## Work instructions
Begin at the line below that has "The image size is (797, 554)." and stop after the line that has "You are a computer-use". Please restate only those lines, word for word.

[Saved entries]
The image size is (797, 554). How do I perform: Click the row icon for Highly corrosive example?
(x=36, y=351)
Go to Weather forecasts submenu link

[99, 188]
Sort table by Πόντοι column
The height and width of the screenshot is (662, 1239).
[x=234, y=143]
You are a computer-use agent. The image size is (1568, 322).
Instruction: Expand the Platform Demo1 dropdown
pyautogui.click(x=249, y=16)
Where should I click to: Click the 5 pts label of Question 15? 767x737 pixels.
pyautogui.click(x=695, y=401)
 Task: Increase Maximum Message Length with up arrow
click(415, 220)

---

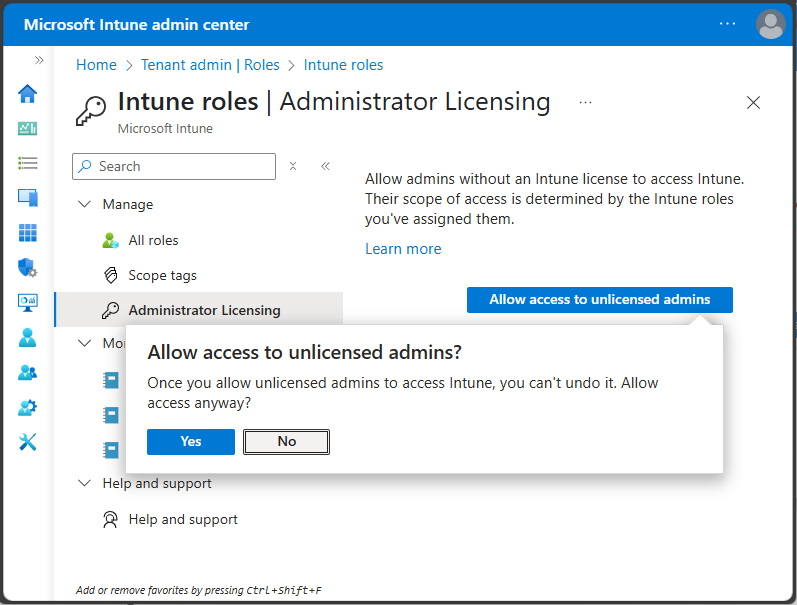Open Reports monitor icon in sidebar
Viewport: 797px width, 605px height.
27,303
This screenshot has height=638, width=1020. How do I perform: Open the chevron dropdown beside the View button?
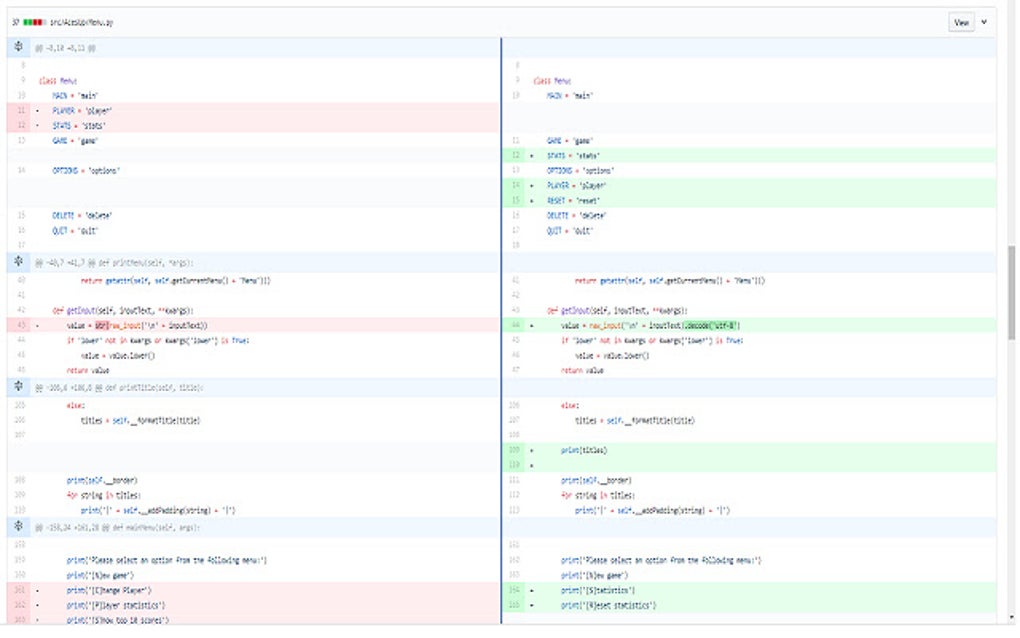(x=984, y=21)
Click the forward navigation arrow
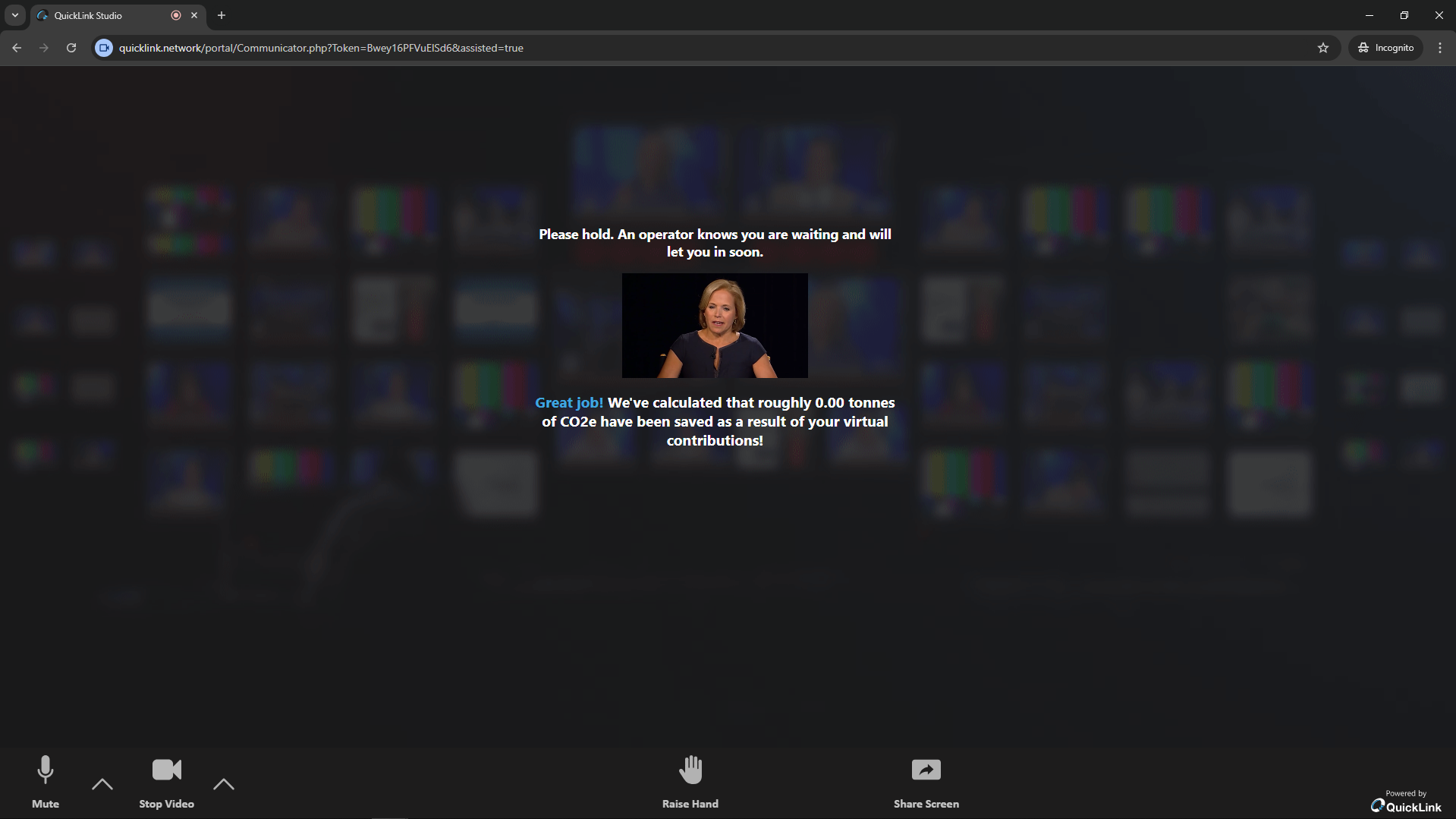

...

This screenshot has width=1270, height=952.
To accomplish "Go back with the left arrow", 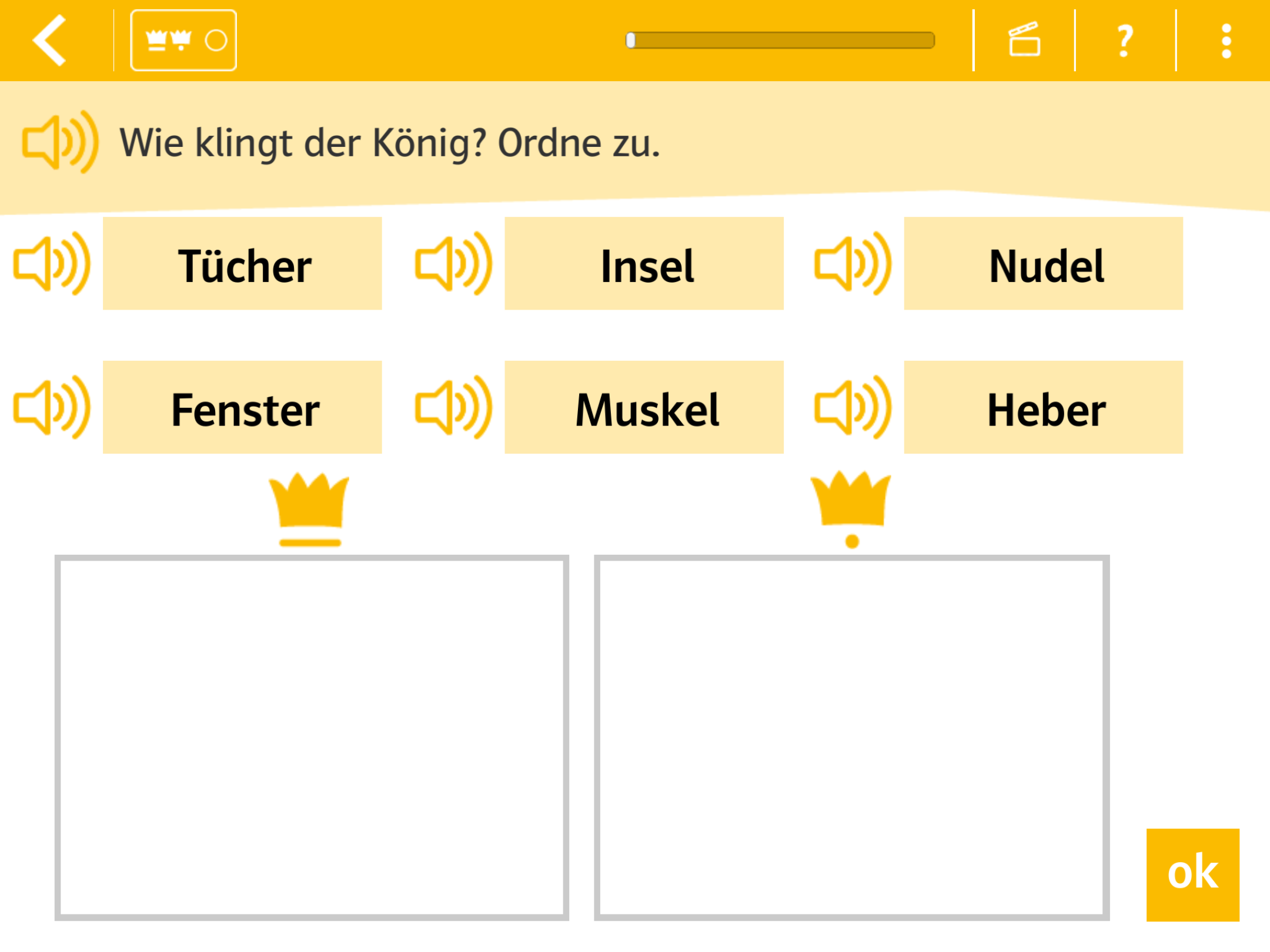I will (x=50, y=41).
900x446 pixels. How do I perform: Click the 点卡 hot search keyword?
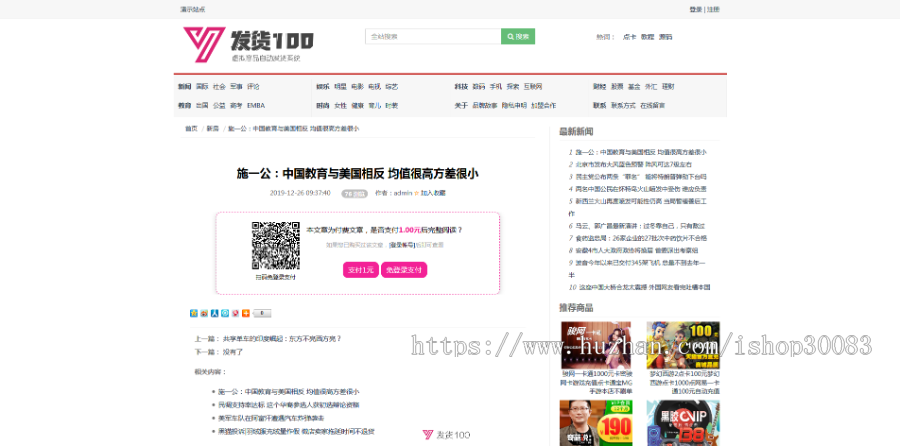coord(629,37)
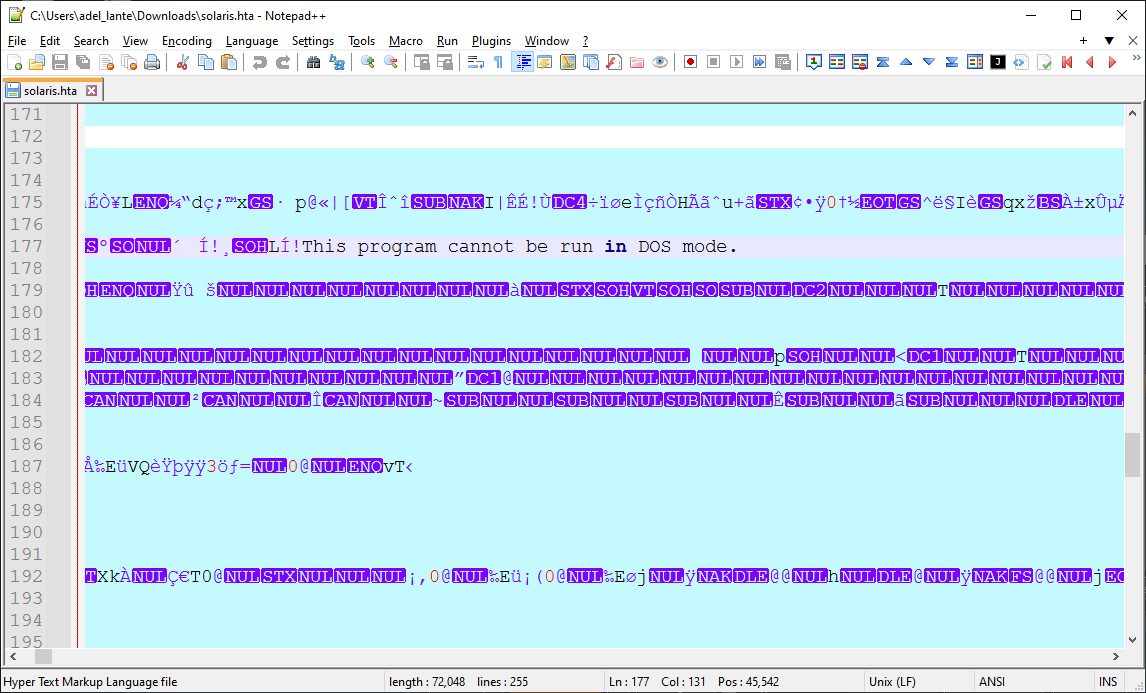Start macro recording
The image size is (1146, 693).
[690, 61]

## Exercise output
The image size is (797, 554). How do I perform: Click the row icon for Highly corrosive example?
(x=36, y=351)
Go to Weather forecasts submenu link

[99, 188]
Sort table by Πόντοι column
The height and width of the screenshot is (662, 1239).
[x=234, y=143]
You are a computer-use agent. The image size is (1568, 322).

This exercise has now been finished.